__Aufgabe__. Kopiere aus dem Textauszug über Peter Waterhouse unten alles von „Der in Wien“ bis hinunter zu „Begriff Wahrheit beschäftigt.“ wortgetreu.

Der in Wien lebende Dichter Peter Waterhouse übersetzt seit Jahren seinen britischen Kollegen, den Lyriker Michael Hamburger, ins Deutsche. In dem neunten Band "Die Nicht-Anschauung" summiert er seine Erfahrungen mit dem dichterischen Werk Hamburgers. So entsteht auch eine Poetik von Waterhouse selbst, die sich mit dem Begriff Wahrheit beschäftigt.

Von Cornelia Jentzsch | 29.08.2005
    "INDIVISIBLE
    Do the dead know nothing, remember nothing?
    The eyes of my dead meet mine
    Or , merged in them, look at the oak I planted,
    Grown taller than I, and look
    Into the living eyes
    That were my children’s but now
    Into their children’s look, seiing themselves
    Or, beyond themselves,
    Features, lines no horizon frames."

__Gegebenes Material__.
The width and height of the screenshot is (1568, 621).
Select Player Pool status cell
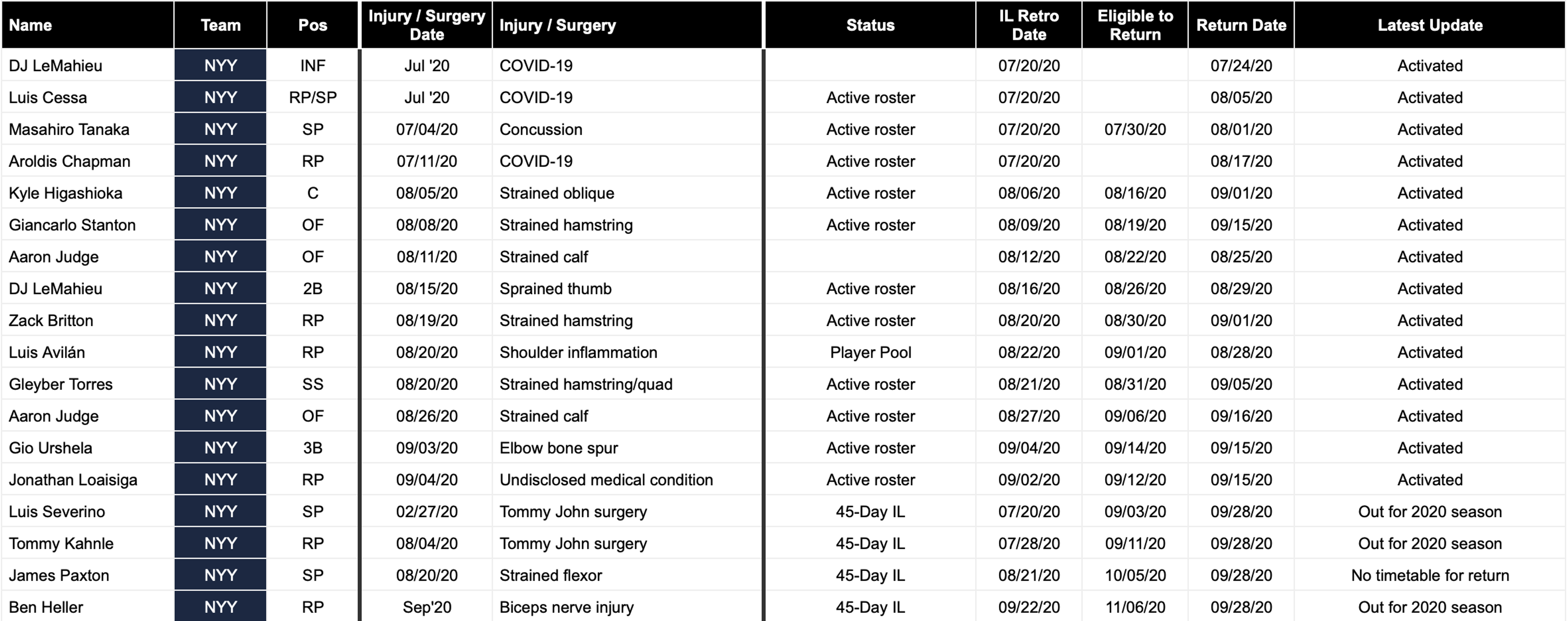[x=871, y=353]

__Antwort__.
Der in Wien lebende Dichter Peter Waterhouse übersetzt seit Jahren seinen britischen Kollegen, den Lyriker Michael Hamburger, ins Deutsche. In dem neunten Band "Die Nicht-Anschauung" summiert er seine Erfahrungen mit dem dichterischen Werk Hamburgers. So entsteht auch eine Poetik von Waterhouse selbst, die sich mit dem Begriff Wahrheit beschäftigt.